──────── Material for the task ────────

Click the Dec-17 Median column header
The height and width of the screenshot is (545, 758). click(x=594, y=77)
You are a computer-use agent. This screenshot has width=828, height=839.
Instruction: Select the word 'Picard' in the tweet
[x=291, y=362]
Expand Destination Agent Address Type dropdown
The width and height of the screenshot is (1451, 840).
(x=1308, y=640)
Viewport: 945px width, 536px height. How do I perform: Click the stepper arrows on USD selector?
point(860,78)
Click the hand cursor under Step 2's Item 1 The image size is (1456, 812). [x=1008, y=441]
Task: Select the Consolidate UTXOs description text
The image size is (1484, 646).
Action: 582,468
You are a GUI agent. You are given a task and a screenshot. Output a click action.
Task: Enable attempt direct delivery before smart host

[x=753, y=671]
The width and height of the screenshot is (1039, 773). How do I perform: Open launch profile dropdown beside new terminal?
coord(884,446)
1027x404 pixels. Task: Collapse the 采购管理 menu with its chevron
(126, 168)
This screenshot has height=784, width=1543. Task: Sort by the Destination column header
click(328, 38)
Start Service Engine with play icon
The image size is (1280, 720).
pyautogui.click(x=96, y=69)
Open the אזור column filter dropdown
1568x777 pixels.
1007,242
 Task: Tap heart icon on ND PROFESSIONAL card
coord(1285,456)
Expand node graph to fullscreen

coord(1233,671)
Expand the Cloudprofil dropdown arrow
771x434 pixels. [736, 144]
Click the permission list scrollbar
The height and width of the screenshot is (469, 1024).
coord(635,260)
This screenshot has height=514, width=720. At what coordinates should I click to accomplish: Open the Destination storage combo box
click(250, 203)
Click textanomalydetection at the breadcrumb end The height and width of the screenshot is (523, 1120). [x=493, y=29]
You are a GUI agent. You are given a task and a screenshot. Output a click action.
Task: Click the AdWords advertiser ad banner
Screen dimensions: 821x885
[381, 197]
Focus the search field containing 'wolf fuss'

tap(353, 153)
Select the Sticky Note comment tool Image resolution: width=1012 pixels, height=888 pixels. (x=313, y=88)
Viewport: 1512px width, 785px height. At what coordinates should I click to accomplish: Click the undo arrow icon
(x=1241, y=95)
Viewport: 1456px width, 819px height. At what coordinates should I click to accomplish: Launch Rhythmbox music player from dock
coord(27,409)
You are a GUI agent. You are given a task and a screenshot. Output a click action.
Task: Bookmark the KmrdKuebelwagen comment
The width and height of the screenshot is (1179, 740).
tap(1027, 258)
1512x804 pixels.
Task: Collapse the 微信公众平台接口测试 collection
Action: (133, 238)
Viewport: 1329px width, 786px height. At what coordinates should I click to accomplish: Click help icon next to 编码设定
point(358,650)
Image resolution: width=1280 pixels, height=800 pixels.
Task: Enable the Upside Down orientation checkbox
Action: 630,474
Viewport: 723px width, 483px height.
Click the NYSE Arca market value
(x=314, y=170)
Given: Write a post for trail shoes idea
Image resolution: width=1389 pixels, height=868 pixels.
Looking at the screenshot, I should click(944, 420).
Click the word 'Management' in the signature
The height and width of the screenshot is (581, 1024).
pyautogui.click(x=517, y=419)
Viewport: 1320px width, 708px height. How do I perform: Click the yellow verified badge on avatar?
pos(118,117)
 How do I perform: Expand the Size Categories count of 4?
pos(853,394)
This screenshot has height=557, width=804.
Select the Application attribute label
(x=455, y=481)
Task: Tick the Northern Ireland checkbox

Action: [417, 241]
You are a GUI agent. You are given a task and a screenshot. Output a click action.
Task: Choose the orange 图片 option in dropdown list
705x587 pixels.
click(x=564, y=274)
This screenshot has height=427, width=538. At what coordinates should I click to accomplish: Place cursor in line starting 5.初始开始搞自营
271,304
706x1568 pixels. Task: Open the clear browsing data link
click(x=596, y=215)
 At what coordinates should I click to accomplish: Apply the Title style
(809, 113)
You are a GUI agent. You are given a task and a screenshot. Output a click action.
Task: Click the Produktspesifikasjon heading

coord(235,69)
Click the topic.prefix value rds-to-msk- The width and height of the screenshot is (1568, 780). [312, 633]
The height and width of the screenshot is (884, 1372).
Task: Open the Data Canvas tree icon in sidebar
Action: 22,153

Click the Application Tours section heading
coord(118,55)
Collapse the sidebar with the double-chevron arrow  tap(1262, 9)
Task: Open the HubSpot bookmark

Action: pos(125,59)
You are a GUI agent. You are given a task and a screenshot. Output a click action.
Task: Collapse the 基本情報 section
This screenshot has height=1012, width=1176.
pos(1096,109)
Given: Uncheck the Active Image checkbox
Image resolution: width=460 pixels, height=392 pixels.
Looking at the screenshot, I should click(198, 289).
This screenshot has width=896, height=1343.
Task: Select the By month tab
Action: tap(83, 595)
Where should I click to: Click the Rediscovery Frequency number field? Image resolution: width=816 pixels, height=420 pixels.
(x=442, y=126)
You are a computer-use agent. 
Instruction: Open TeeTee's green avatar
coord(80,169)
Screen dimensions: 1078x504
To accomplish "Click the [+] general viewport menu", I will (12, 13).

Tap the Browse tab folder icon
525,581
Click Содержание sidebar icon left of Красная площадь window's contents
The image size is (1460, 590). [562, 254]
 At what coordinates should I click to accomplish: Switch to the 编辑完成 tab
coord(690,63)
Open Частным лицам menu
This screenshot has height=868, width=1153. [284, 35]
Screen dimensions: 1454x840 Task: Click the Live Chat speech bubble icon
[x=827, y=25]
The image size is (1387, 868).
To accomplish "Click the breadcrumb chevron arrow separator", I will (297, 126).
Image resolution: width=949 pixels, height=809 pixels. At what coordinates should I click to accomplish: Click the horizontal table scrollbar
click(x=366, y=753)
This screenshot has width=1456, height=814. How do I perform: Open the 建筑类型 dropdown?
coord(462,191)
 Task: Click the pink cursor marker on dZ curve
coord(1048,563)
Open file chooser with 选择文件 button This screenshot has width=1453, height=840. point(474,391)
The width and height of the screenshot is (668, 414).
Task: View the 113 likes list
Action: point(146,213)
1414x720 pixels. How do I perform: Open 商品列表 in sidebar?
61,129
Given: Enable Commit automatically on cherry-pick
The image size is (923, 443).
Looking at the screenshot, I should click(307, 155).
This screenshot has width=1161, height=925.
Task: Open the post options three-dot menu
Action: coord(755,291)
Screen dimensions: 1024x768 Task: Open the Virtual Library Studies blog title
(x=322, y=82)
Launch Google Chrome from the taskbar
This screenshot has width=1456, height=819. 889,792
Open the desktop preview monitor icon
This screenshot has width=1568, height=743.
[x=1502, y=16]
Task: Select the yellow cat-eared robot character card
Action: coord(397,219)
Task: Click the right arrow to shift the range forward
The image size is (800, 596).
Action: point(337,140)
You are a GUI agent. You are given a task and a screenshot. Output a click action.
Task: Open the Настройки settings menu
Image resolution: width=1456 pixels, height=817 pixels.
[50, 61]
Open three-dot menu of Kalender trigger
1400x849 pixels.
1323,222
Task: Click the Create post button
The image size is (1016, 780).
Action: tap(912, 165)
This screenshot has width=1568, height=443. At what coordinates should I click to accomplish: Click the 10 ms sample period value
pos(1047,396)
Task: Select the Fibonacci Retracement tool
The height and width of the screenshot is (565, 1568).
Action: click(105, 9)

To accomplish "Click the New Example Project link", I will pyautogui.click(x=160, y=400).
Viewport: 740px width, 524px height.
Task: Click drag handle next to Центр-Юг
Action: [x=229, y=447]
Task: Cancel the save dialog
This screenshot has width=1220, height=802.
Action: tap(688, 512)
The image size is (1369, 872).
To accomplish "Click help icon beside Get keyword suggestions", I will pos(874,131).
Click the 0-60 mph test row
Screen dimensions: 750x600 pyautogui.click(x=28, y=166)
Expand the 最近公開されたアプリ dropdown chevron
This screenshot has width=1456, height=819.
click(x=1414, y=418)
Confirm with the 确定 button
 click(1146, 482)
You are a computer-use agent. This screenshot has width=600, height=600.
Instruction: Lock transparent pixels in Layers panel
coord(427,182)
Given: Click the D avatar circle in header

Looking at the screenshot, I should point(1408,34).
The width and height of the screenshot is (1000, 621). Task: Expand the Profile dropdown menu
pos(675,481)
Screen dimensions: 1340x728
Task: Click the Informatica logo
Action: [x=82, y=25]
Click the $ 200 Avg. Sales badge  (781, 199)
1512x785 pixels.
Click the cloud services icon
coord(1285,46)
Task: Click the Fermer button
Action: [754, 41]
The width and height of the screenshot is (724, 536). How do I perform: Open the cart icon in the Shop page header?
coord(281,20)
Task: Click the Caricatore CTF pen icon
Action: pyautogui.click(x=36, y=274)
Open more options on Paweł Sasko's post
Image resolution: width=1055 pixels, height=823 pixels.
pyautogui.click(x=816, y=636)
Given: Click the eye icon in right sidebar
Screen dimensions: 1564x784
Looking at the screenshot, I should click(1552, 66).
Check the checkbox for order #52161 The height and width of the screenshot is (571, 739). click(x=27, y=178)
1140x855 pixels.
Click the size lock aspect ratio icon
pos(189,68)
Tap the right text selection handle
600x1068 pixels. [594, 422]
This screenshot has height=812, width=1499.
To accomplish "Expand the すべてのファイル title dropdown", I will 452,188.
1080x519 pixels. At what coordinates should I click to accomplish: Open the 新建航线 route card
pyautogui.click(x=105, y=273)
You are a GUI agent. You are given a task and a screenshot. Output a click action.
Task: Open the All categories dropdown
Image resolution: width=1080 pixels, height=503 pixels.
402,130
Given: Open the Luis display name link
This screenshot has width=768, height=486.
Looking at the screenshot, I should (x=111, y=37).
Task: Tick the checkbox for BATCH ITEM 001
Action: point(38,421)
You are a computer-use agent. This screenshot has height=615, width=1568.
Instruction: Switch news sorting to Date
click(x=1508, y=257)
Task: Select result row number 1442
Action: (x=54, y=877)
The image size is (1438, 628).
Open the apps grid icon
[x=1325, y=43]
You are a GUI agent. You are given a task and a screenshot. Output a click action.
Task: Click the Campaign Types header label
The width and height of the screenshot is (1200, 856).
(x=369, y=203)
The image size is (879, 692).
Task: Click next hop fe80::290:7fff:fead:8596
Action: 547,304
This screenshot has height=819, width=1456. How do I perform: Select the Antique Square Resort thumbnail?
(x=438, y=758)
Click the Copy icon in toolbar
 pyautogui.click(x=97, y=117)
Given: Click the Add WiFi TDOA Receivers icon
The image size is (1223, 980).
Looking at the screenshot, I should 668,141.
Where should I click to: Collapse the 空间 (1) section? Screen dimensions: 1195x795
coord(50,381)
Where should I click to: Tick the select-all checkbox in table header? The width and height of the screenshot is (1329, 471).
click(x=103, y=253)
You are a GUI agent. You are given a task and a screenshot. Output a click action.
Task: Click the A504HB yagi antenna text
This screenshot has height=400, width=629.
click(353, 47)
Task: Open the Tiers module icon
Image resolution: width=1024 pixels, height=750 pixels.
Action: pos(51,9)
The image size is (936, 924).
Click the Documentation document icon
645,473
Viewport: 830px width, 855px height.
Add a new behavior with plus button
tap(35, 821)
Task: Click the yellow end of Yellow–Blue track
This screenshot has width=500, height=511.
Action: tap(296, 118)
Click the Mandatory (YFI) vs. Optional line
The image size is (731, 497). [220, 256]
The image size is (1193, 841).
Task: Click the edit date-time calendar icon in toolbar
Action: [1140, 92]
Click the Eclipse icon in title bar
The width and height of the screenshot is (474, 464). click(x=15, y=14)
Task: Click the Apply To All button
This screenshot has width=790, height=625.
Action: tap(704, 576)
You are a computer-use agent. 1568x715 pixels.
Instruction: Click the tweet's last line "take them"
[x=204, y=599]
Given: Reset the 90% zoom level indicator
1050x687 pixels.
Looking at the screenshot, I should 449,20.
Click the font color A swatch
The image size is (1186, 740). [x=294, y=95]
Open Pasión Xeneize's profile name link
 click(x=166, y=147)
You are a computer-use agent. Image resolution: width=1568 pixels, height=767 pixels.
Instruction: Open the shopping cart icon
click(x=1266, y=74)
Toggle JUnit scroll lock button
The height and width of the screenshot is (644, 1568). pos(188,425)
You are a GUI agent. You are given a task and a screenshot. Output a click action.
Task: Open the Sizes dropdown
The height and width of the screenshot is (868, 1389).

────────

■ What is being asked
Update the part that opens with the line containing "Given: Uncheck the Active Image checkbox" and closes with the line containing "(x=442, y=126)" by changing "Rediscovery Frequency" to "Polling Interval". Give only those lines, with everything else left as it is.

■ The output
Given: Uncheck the Active Image checkbox
Image resolution: width=460 pixels, height=392 pixels.
Looking at the screenshot, I should click(198, 289).
This screenshot has width=896, height=1343.
Task: Select the By month tab
Action: tap(83, 595)
Where should I click to: Click the Polling Interval number field? Image resolution: width=816 pixels, height=420 pixels.
(x=442, y=126)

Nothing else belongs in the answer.